Let the eco system grow and frame Laws simultaneously. There should be a body who can keep a watch on the development of the eco system, should advise the RBI & Govt. on the growth pattern so that sound proof mechanism can be developed to regulate the crypto & blockchain industry. 

Infact surprising trend was noticed in India when there was news of banning cryptos by RBI during few months back. More number of new entrants were there and for this you can refer to the news published in ET .


Banning the Cryptos is not the feasible solution. 

Like complete lockdown for ever is not the solution to control Corona virus.  

Latest news from Govt. circles as per news published in Economic Times:


Indian Government to Set up Panel of Experts to Take a Fresh Look at Regulating Cryptocurrencies: Report

The Indian government is reportedly looking to form a new “panel of experts” to focus on ways to regulate the cryptocurrency industry in the country. “There is a view within the government that the recommendations made by Subhash Garg are dated and a fresh look is needed at use of cryptos rather than a total ban,” local media reported.

Indian Government Re-Examining Crypto Bill

The Indian government is considering forming a new “panel of experts to study the possibility of regulating cryptocurrency in India,” The Economic Times reported Wednesday, citing three sources privy of the discussions.

The committee could be exploring the use of blockchain technology and suggesting ways to regulate cryptos as digital assets instead of a currency. It may also study ways to operationalize the digital rupee to be created by the central bank, the Reserve Bank of India (RBI). An official familiar with the matter told the publication:

There is a view within the government that the recommendations made by Subhash Garg are outdated and a fresh look is needed at use of cryptos rather than a total ban.
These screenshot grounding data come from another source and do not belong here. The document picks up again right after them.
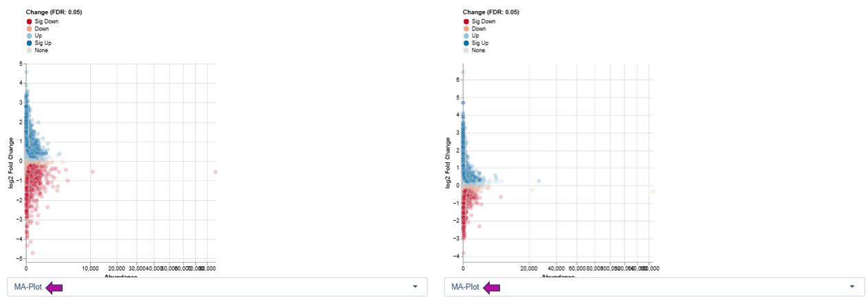Click the dark blue Sig Up circle in left legend
This screenshot has height=300, width=868.
pos(29,43)
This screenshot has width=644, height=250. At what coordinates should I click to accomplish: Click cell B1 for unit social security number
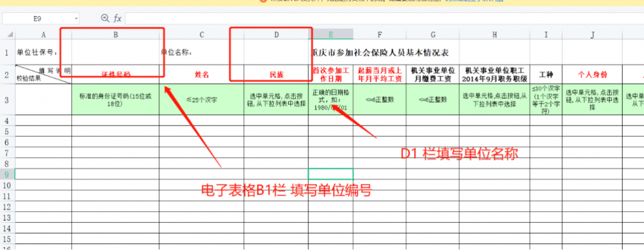[115, 52]
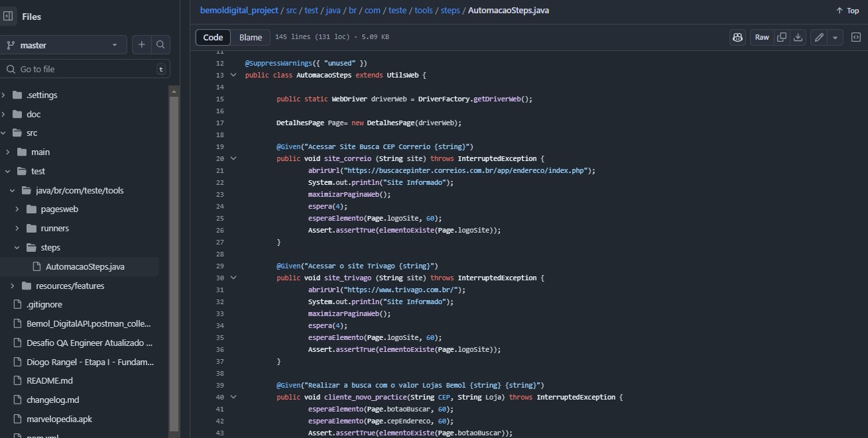Viewport: 868px width, 438px height.
Task: Click the Go to file search field
Action: [86, 69]

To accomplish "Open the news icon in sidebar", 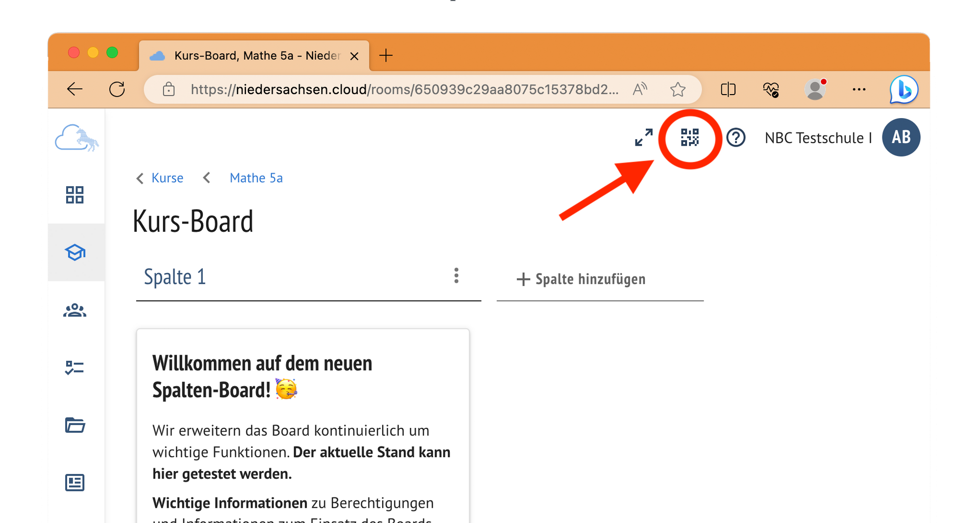I will pos(75,483).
The Garg committee drafted a cryptocurrency bill entitled “Banning of Cryptocurrency and Regulation of Official Digital Currency Bill, 2019.” It was published in July 2019. The draft bill recommends a blanket bank on cryptocurrencies except for state-issued ones.
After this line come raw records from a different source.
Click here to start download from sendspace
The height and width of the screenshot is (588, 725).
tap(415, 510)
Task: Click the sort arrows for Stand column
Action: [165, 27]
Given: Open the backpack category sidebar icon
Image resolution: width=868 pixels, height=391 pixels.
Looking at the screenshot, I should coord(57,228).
Soon after the bill was published, Garg left his position in government. He recently explained that when his committee drafted the crypto bill, cryptocurrencies were mainly used as a currency. Now that they are widely used as assets, he has urged the government to regulate them as crypto assets.

Earlier this year, the Indian government planned to introduce a bill entitled “The Cryptocurrency and Regulation of Official Digital Currency Bill 2021.” While the content of the bill has not been made public, many suspect that it is based on the bill drafted by the Garg committed. The bill was scheduled to be introduced during the Budget session of parliament. However, the session ended and the crypto bill was not introduced.

Regarding the formation of the panel of experts, the discussions are at an early stage and the finance ministry is monitoring the growing volume of cryptocurrency trading in the country, sources told the publication. Among the people being considered to be part of the new committee is Minister of State for Finance and Corporate Affairs, Anurag Thakur. In February, the minister said that the crypto bill “is being finalized and would be sent to the Cabinet soon.” 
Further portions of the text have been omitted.